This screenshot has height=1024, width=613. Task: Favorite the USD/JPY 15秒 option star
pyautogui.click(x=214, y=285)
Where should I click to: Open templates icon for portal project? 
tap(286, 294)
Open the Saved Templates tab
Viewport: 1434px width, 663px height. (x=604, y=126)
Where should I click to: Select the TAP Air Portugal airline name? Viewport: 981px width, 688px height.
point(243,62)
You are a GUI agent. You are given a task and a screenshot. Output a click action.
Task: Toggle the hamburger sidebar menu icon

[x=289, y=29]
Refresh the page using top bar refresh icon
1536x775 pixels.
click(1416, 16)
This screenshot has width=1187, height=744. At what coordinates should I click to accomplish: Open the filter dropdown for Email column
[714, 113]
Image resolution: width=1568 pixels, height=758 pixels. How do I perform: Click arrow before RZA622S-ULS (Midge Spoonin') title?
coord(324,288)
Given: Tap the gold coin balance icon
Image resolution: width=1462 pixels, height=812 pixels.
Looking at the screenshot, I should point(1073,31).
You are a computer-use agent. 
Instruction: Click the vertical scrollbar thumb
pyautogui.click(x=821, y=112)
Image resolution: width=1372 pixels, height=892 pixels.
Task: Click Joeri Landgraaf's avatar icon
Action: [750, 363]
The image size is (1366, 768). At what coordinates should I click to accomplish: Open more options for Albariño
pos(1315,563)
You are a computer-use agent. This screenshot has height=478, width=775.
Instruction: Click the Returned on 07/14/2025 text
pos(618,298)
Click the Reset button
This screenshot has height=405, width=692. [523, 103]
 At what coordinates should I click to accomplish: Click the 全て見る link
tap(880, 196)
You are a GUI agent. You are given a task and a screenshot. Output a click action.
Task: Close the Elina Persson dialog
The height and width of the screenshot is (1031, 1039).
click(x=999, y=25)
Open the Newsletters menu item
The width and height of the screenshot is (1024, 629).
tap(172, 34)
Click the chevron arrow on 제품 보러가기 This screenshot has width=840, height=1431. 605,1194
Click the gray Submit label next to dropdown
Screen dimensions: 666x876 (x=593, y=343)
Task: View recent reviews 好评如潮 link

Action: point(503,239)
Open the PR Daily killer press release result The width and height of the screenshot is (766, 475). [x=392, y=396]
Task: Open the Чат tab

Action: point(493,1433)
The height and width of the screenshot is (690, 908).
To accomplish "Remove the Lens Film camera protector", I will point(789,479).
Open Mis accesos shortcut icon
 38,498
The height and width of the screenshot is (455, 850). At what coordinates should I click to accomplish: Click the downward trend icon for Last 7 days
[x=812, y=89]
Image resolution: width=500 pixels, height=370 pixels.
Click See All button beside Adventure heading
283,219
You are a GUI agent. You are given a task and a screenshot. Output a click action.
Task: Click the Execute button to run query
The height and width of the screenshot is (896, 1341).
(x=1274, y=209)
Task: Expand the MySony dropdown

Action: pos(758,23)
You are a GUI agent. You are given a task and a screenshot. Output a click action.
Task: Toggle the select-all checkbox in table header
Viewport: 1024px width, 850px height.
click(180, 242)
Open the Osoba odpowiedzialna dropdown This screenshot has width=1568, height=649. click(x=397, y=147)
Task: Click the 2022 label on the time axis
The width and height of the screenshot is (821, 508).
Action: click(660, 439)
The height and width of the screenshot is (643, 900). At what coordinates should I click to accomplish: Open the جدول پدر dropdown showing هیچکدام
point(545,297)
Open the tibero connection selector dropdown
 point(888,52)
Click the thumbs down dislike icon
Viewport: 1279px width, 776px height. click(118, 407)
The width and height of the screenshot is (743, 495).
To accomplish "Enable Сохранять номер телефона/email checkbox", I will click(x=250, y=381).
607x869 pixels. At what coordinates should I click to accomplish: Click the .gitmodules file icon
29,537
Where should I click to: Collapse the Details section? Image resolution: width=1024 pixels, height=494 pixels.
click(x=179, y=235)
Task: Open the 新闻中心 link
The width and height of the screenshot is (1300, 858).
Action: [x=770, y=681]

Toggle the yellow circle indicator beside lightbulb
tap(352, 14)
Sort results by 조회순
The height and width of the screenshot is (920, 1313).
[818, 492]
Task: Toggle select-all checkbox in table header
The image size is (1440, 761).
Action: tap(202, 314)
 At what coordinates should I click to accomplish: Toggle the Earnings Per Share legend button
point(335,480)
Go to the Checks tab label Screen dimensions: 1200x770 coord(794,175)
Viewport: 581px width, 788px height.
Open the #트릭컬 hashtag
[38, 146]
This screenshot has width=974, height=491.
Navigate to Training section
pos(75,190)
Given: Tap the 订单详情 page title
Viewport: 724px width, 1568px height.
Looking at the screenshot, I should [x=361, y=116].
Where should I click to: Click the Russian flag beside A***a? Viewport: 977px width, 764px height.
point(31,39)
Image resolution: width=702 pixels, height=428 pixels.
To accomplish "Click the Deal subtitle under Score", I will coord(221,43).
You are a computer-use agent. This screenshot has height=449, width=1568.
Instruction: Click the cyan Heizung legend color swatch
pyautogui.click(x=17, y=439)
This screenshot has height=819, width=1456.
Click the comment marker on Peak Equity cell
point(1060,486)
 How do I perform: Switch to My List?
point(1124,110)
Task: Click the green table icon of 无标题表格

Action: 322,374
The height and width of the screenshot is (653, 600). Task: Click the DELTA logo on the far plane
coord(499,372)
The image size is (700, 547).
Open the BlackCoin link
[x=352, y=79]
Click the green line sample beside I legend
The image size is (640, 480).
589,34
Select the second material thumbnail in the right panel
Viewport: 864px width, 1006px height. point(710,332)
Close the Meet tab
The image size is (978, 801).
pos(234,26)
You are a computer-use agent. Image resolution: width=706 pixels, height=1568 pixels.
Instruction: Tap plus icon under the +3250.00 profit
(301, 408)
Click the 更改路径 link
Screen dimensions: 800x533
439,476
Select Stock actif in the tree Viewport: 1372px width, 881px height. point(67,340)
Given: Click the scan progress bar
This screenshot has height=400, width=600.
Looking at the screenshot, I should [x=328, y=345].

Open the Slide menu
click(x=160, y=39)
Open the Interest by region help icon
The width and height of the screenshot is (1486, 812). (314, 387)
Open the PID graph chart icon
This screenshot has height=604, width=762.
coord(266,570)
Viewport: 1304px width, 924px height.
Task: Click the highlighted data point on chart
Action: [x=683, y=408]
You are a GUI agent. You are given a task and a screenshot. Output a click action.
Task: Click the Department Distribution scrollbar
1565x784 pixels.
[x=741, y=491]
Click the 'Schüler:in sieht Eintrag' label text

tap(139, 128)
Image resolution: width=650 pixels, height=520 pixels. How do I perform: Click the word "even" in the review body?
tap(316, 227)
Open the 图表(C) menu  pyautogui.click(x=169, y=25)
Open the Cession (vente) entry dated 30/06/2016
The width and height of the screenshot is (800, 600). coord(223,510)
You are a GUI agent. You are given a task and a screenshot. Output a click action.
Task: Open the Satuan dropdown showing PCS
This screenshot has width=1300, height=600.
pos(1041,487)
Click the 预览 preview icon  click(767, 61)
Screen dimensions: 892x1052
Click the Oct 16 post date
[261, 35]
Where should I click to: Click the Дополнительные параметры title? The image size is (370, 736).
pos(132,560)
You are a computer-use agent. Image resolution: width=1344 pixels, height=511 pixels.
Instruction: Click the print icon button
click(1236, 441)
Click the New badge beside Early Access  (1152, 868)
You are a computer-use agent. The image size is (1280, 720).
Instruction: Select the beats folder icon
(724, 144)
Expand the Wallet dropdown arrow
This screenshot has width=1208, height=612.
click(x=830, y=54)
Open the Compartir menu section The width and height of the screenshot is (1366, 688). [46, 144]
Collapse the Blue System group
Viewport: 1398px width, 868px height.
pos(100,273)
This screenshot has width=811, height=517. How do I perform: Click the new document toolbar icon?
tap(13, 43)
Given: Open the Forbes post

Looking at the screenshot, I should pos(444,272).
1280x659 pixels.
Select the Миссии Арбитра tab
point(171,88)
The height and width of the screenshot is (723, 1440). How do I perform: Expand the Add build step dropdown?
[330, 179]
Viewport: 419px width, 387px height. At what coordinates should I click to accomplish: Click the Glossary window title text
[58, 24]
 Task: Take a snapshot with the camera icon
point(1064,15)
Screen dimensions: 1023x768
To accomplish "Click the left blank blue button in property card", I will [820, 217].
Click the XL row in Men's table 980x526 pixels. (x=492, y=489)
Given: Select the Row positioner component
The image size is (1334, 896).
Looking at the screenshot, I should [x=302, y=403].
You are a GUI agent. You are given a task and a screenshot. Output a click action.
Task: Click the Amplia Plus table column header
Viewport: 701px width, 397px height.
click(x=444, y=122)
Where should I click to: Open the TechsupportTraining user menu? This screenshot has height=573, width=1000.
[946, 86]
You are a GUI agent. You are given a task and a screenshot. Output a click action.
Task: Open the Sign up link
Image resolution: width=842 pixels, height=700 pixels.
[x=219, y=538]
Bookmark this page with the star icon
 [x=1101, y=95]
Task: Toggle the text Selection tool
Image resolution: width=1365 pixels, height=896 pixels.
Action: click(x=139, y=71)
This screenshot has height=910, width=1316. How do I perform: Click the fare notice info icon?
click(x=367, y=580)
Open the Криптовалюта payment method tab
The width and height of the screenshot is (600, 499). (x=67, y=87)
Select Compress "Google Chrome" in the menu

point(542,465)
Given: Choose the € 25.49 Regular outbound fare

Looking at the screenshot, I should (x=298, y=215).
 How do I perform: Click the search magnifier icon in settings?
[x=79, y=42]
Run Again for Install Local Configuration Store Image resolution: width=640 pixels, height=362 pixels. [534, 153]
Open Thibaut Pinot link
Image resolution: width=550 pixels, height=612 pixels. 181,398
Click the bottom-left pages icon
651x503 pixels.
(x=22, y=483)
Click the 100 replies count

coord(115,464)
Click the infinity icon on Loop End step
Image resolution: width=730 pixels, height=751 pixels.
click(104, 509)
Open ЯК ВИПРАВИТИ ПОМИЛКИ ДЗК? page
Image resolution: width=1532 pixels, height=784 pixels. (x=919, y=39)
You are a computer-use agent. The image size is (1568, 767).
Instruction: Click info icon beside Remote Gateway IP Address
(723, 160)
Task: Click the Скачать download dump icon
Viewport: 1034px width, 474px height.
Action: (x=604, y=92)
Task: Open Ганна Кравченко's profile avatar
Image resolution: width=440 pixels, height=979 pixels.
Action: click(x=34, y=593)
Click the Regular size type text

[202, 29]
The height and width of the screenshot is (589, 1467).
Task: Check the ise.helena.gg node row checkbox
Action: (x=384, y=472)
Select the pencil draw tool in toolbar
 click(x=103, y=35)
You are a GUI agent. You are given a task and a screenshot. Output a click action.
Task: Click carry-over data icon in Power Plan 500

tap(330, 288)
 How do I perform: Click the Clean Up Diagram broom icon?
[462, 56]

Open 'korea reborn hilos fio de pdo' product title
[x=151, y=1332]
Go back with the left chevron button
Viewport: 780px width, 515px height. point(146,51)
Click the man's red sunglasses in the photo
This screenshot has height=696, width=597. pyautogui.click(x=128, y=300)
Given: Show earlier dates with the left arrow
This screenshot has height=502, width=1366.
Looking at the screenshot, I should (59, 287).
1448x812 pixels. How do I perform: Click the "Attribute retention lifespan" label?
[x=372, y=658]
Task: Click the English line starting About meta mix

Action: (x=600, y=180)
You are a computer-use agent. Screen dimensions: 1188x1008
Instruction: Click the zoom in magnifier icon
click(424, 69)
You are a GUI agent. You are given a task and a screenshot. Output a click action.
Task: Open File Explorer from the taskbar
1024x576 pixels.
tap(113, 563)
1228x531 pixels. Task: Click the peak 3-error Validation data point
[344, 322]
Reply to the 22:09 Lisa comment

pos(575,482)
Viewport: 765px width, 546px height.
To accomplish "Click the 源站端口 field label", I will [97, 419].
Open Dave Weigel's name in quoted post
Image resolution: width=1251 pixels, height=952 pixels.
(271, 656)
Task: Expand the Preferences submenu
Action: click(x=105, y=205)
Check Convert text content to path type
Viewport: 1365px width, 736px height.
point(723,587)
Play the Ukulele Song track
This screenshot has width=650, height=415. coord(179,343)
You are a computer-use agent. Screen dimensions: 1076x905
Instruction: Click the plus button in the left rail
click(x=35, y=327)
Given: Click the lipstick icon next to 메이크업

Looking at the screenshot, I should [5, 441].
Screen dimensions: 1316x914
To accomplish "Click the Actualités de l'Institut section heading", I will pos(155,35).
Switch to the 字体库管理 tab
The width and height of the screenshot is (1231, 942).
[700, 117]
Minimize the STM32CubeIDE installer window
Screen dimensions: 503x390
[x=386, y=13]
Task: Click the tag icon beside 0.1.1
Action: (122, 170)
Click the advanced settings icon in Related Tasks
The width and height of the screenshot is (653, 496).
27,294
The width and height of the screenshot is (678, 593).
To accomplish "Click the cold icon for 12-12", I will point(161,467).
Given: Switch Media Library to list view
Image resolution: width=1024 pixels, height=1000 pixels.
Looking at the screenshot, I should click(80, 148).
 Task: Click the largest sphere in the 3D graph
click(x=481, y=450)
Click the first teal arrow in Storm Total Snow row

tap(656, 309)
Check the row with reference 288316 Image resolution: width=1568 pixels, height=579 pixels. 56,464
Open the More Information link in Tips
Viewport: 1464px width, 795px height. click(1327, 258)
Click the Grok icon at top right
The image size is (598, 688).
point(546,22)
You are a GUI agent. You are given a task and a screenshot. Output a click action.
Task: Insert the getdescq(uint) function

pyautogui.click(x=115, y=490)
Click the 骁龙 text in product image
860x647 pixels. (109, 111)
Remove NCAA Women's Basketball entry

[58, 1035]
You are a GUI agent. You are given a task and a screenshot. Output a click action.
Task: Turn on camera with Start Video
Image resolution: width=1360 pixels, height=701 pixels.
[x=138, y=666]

######

Starting from the data above, filter for lines with "computer" and copy each one.

You are a computer-use agent. 
You are a computer-use agent. This screenshot has height=478, width=775.
You are a computer-use agent. This screenshot has height=449, width=1568.
You are a computer-use agent. Image resolution: width=706 pixels, height=1568 pixels.
You are a computer-use agent. Image resolution: width=1344 pixels, height=511 pixels.
You are a computer-use agent. The image size is (1280, 720).
You are a computer-use agent. The image size is (1568, 767).
You are a computer-use agent. Screen dimensions: 1188x1008
You are a computer-use agent. Screen dimensions: 1076x905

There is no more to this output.